In a move to enhance increased efficiency in the media, the government, beginning this year, is to award scholarship to media personnel to promote specialised reportage in Ghana.

The Minister of Information, Mr John Tia Akologo, who made this known at the opening ceremony of a five-day workshop on water resource management in Accra for media personnel, indicated that the government also intended to institute an award for the Best Pro-Development Journalist as part of the Ghana Journalists Association (GJA) awards scheme this year.

The workshop, which is on the theme: “The contribution of big water infrastructures in the sustainable development of countries in West Africa”, brought together more than 40 journalists and policy makers in the water sector from the Economic Community of West African States (ECOWAS) sub-region.

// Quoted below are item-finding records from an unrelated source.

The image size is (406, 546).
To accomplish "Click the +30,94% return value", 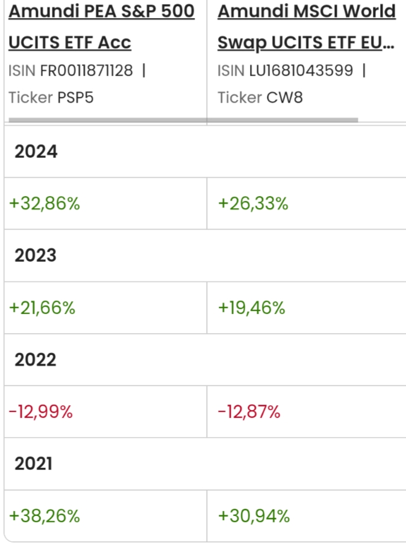I will [x=254, y=516].
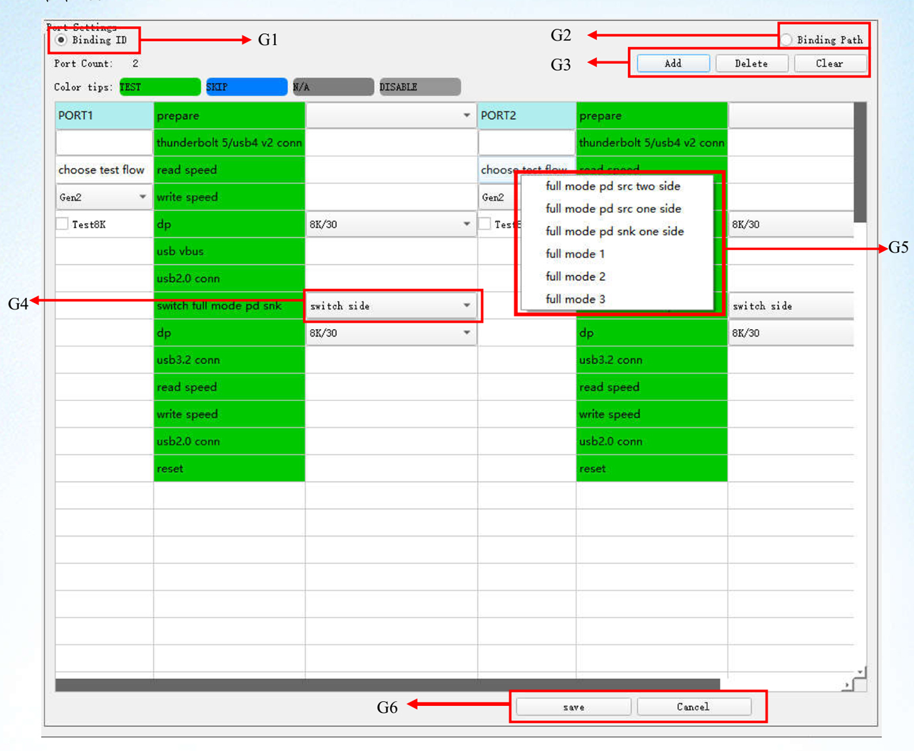This screenshot has width=914, height=751.
Task: Select the Binding ID radio button
Action: tap(61, 40)
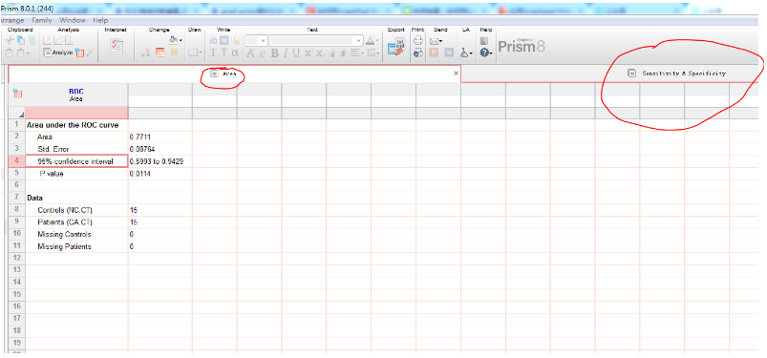Screen dimensions: 767x358
Task: Toggle Italic text formatting
Action: point(285,53)
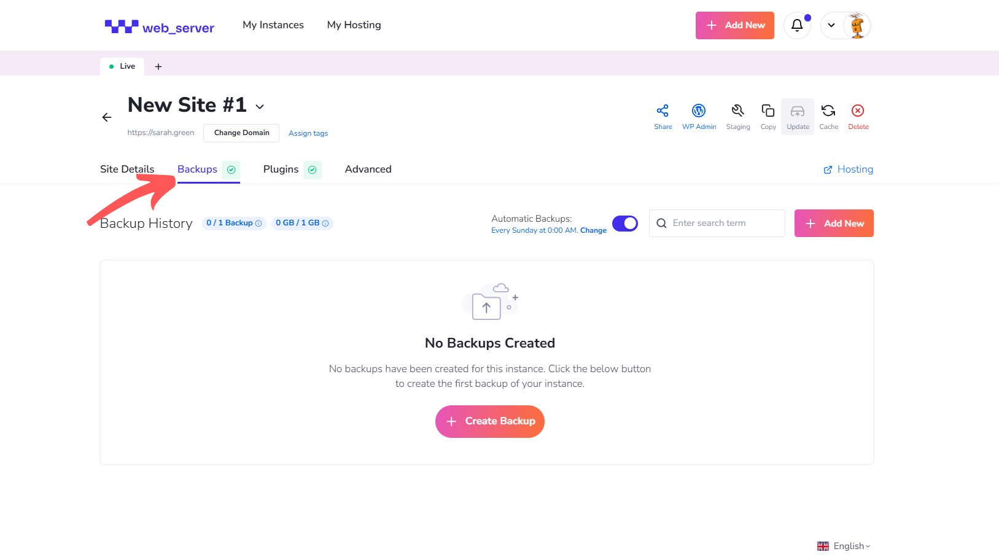Click the Assign tags link
Screen dimensions: 999x557
(x=308, y=133)
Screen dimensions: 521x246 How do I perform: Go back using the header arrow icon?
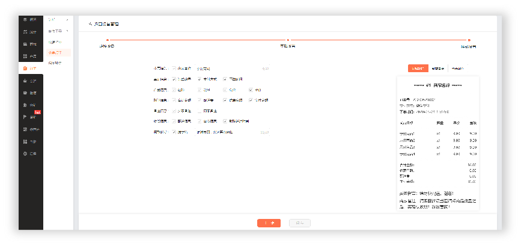(x=90, y=24)
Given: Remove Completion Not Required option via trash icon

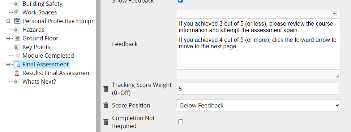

The workshop, which is a collaboration between the European Commission and the Global Water Partnership (GWP), has objectives including informing and sensitising the media to the challenges related to the management of water resources and their mobilisation for development purposes, especially in the context of Climate issues highlighted at the Copenhagen Conference held last year.

Mr Akologo said training journalists who disseminated accurate and reliable information to the public on government policies and programmes would ensure that the populace was enlightened to contribute their quota to national development.

The Chairman of the Country Water Partnership-Ghana, Nii Boi Ayebotele, stated that “water is an undeniable development factor whose good governance leads to poverty alleviation and the improvement of living conditions of a population”, adding that the bad management led to the degradation of not only the environment but lives as well.

He said even though dams allowed improved agriculture and energy production, there was a need to constantly regulate the operations of such infrastructure in order to prevent environmental degradation.

He said the challenge confronting water resource management in the country were issues concerning climate change which remained a threat to an efficient development and use of water.

Mr Ayebotele urged the participants to use the workshop as a platform to contribute to the water sector in the West African sub-region, saying, “You are the voices of the voiceless and the essential relays of the will of the authorities and the people in your countries.”